Sunday, August 05, 2007

If you really try, you can find a silver lining in any cloud

I don't necessarily propose that you have to find a silver lining in every cloud. Imagine being in a business where that was your job! Yeow!

"Hey, Russ, an 7.4 earthquake just hit Rome and Vatican City is just a pile of rubble and everything combustible is burning. Gimme a silver lining, stat!"
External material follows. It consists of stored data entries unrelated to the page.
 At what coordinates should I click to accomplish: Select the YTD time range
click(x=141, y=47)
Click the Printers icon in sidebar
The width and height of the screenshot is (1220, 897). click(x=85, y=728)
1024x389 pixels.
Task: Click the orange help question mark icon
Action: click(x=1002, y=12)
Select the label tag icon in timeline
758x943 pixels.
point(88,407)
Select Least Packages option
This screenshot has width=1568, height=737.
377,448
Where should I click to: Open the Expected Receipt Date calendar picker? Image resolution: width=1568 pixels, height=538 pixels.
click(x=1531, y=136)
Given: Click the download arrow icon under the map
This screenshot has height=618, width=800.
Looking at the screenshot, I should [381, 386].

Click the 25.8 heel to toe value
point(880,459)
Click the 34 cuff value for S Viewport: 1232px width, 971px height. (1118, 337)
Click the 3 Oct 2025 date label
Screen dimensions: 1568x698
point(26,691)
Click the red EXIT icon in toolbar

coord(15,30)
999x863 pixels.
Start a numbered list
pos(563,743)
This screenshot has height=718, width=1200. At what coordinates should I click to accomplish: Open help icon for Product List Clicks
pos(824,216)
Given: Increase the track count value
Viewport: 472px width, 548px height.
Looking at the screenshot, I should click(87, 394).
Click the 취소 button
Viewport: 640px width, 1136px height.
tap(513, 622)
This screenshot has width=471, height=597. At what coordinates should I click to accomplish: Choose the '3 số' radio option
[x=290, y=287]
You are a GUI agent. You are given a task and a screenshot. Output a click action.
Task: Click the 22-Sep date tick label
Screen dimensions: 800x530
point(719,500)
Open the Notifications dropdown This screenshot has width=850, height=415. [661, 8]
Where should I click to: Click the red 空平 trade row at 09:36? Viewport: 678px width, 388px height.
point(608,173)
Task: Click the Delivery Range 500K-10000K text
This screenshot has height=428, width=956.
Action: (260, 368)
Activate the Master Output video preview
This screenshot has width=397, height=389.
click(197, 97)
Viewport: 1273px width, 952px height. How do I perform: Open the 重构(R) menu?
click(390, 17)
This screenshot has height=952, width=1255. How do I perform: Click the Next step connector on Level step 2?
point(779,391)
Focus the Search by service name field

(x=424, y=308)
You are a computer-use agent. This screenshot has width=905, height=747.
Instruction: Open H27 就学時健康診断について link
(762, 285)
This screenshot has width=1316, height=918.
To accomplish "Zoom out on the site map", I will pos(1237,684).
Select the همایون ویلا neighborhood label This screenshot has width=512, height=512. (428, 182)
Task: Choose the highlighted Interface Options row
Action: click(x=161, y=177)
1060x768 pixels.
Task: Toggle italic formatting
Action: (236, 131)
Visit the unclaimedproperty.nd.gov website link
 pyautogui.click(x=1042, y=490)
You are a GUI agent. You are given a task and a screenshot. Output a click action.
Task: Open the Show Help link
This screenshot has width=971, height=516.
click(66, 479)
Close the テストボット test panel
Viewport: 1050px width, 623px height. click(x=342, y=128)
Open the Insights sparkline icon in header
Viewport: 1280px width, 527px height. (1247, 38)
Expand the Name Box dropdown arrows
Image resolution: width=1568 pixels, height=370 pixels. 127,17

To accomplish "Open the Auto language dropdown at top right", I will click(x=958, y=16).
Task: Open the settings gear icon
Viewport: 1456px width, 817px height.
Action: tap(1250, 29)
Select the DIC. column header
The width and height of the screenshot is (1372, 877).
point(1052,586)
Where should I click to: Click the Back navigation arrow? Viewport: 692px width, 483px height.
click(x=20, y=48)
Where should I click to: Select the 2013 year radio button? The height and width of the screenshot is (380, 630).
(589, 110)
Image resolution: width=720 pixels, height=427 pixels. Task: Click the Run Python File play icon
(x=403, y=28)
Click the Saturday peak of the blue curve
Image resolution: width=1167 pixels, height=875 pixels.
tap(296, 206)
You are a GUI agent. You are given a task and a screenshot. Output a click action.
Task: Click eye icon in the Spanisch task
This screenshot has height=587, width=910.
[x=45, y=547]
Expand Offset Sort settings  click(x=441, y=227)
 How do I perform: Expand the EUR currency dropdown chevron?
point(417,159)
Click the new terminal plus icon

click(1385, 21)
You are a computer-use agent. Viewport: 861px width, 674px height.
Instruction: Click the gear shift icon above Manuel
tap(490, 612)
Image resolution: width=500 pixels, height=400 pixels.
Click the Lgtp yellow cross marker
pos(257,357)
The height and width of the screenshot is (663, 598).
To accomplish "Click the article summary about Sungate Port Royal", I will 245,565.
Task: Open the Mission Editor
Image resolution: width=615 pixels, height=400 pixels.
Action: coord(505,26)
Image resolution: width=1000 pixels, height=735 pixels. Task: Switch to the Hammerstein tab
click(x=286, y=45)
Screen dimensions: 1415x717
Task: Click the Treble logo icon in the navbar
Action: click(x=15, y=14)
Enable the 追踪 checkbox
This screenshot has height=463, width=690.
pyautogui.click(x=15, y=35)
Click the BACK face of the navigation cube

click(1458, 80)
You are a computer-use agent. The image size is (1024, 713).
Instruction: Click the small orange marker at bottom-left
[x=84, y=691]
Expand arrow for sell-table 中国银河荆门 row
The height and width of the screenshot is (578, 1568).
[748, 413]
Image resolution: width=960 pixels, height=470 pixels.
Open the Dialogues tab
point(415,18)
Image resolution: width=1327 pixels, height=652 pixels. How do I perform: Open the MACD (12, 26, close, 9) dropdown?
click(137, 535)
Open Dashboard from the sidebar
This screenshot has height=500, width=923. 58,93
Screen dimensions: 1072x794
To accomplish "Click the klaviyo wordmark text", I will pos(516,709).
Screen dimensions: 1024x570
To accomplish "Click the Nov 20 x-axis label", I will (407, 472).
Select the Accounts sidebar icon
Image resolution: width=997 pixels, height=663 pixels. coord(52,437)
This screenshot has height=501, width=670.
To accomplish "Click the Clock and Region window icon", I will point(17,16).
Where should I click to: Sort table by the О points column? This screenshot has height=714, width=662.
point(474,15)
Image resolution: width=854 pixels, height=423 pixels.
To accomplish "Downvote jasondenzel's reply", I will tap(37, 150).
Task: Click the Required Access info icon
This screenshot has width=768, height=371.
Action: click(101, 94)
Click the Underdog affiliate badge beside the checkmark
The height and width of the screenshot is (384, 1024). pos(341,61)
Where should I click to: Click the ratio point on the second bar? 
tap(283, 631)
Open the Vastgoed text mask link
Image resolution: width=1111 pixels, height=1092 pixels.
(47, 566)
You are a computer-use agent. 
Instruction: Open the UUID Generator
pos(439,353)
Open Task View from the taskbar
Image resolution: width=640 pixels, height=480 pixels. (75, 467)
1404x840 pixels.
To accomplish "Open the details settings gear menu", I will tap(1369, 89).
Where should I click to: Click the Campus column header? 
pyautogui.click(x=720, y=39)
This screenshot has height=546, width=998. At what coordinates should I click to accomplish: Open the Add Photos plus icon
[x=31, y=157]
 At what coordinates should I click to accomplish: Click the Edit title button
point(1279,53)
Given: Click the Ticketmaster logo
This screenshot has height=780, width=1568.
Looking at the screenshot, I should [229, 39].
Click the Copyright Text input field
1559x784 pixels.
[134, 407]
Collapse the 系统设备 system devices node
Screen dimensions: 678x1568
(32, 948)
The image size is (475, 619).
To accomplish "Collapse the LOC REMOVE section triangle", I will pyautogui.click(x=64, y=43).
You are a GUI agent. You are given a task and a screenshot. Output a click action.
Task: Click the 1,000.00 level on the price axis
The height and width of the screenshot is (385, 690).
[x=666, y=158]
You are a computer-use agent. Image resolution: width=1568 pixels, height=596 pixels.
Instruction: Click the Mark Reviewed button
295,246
"Hey, Russ, George Bush just announced that he's suspending the Constitution and imposing martial law (You suppose there are guys named Marshall Law? What kind of jokes do they grow weary of hearing when they first meet new people? How about the stupid jokes he'd have to hear as he left on his honeymoon?) on the entire country and banning elections until the war on terrorism is won and everyone has to attend a worship service once a week and the IRS will begin collecting tithings at the first of the month and the money will be turned over to the church of your choice, but taxes will be reduced 5% because all welfare will be abolished and if you need help, ask your pastor, priest, reverend, rabbi, mullah, sensei, bishop, holy man or Katrocket. Quick, where's the silver lining?"

When Gilda Radner was told her cancer had returned and that she had only months to live, she went on tour. Here's one of the jokes she told (and I'm paraphrasing): A woman goes to the doctor and is told she has a super-advanced cancer and that she only has 12 hours to live. Since it's 4:30 p.m., she leaves the office, refusing to pay the bill and telling the billing clerk, "... So sue me!" She rushes home and begins preparing dinner for herself and her husband. He gets home and as they're eating she tells him about the doctor visit and that this is their last meal. He's heartbroken. They talk and talk, except that at 10 p.m. when he has to watch Sports Center.

Then as they're getting ready for bed, she asks him to make mad passionate love to her. He starts to beg off, telling her he's just not in the mood. She explodes, thinking she's perfectly entitled to do so. How can he be so insensitive, she laments! This is her last night alive and if she wants him to make love to her, he should! He reminds her of all the times she begged off, because she wasn't in the mood. She keeps playing the death card as she tries to get him to change his mind. Finally he says, "Hey, cut me some slack here! It's not like YOU have to get up in the morning!"

The ultimate in finding a silver lining is probably when you can laugh at your own death/annihilation. So far I've been able to muster a snigger. (Chocolate covered Sniggers? My humor inspires only niggardly sniggers, snatcherly.)

4 comments:

paperback reader said...

I prefer to think that I can find the cloud around any silver lining, but I guess this could work, too.

I'd say Tony Snow seems to do a pretty good job of it.

"That's not what we said."

"Really? We've got videotaped evidence of you saying these exact words."

"Well, I've never seen the tape, so..."

"We'll play it for you right now."

"We've got to move on, busy Presidential schedule and all."

Bert Bananas said...

You may be confusing pessimism with denial.

If a person who says the glass is half full is an optimist and a person who says the glass if half empty is a pessimist, what do you call a person who says the glass is twice as big as it needs to be?

Nessa said...

If clouds had silver linings then they'd fall on our heads and kill us all: that's reality.

paperback reader said...

It's not so much denial as a refusal to admit the existence of a dark (mushroom?) cloud. As for who says that about a glass, I'd say it's someone who has no ideas and wants to change the debate up: a politician.

I usually date girls who, in this debate, say "There's a glass? I can smash that and cut myself with it!" I think that's a true pessimist.